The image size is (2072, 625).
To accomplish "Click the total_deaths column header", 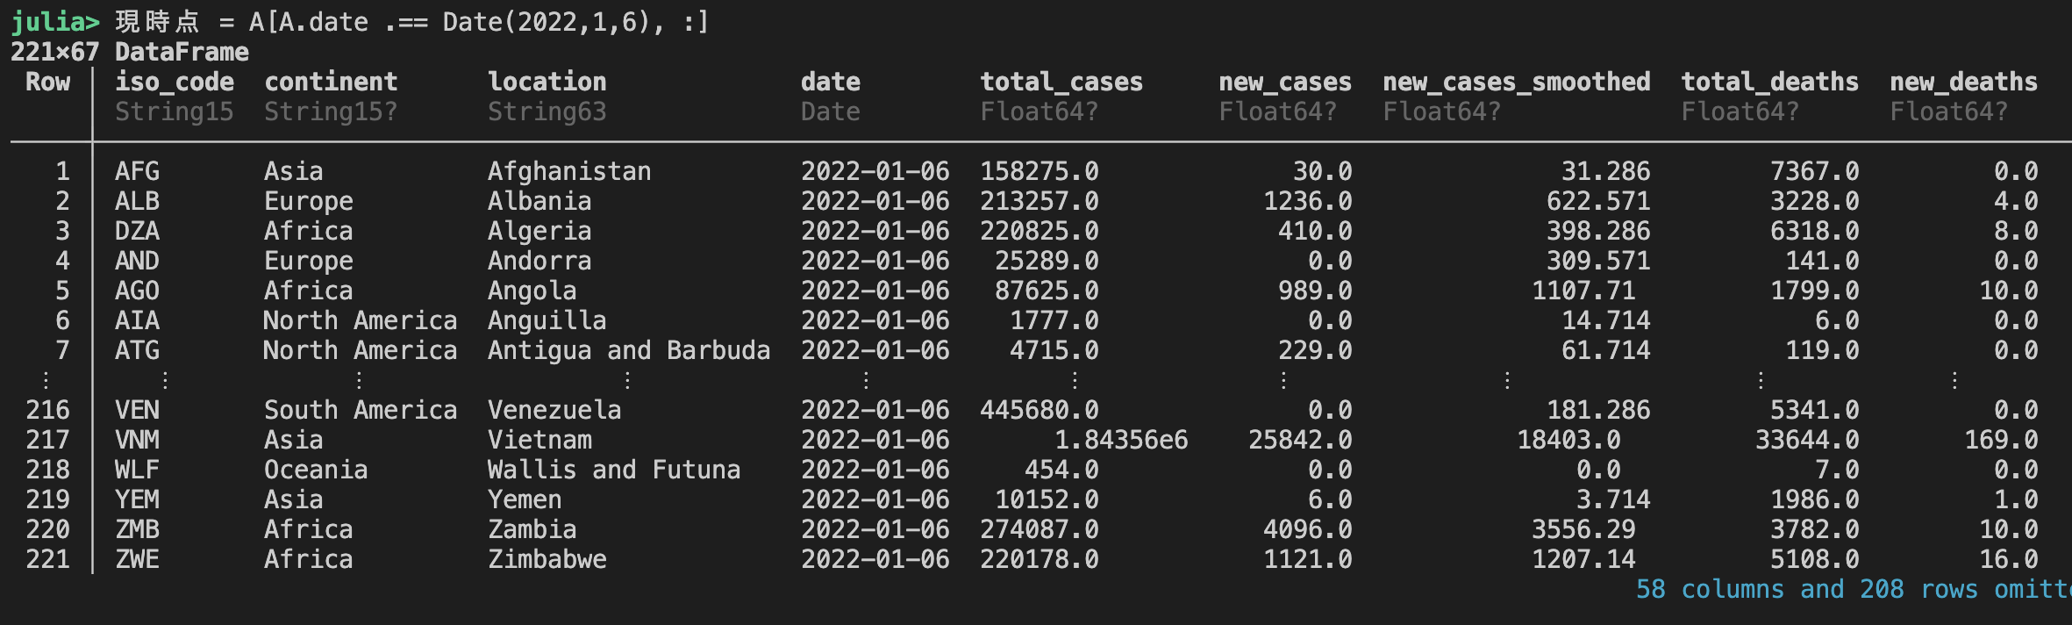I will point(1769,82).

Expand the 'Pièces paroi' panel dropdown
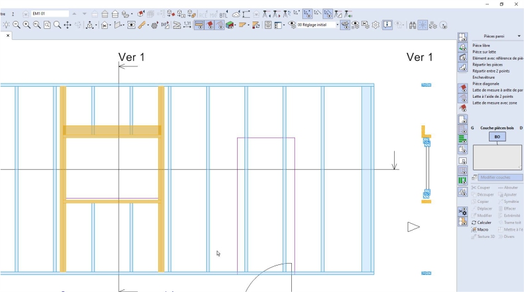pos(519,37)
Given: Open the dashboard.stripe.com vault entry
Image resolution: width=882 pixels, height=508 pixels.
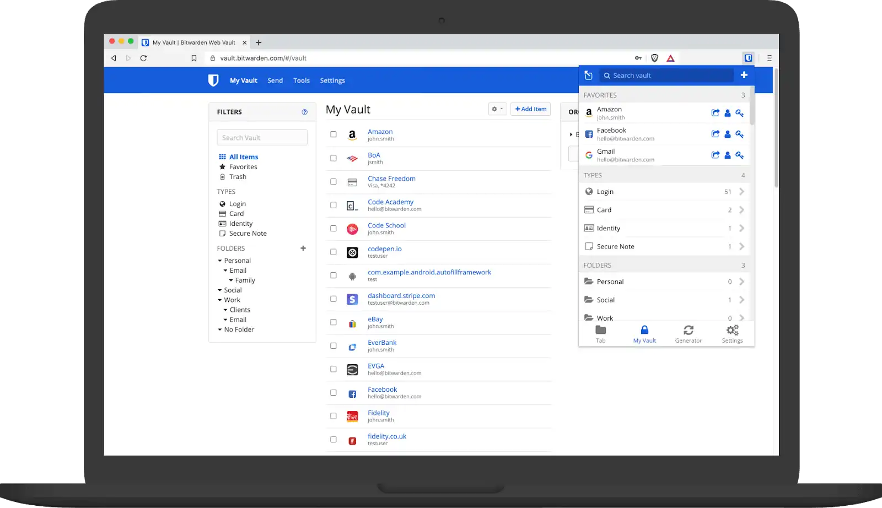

...

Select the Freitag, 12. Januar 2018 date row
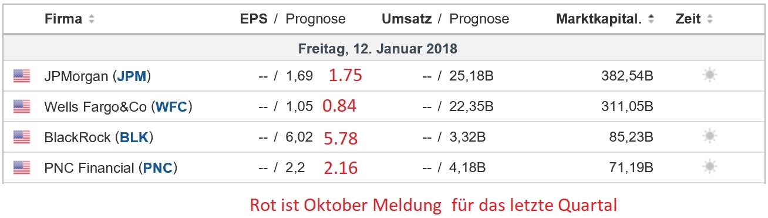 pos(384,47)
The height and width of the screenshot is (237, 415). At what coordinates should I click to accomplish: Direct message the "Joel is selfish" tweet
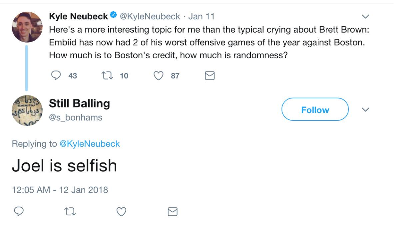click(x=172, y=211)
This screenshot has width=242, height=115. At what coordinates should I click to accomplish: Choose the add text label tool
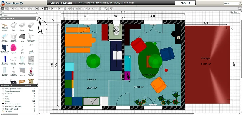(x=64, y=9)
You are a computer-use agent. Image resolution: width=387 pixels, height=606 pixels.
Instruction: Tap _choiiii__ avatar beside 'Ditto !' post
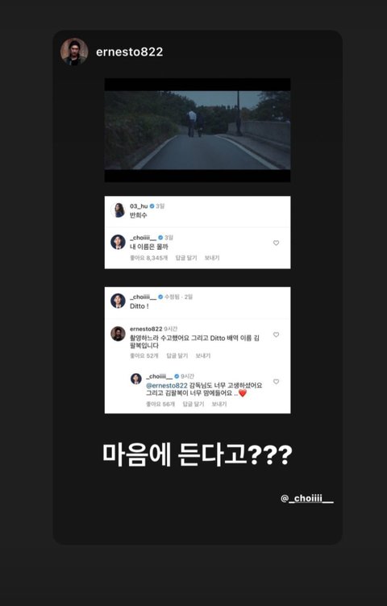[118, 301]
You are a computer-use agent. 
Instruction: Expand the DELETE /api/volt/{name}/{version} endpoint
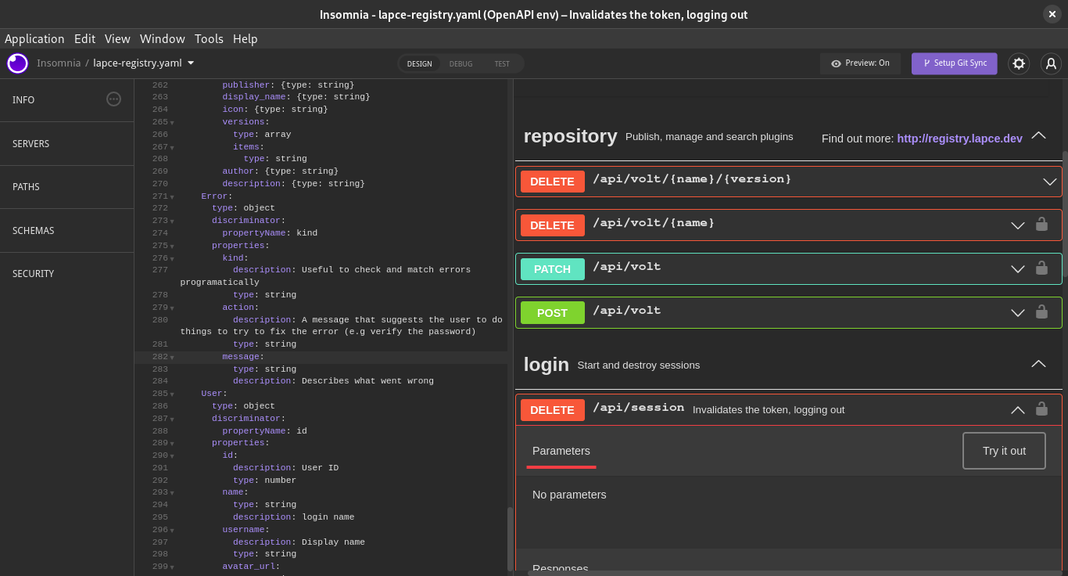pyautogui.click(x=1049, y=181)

* * *

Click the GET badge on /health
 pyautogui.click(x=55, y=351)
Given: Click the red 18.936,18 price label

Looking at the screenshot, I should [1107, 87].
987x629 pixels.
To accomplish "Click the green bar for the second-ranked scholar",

### Task brief
Give again exactly, and only, the lines above starting at the one with "Given: Click the red 18.936,18 price label" and ending at the one with "the green bar".

### Finished exercise
Given: Click the red 18.936,18 price label

Looking at the screenshot, I should [1107, 87].
987x629 pixels.
To accomplish "Click the green bar for the second-ranked scholar",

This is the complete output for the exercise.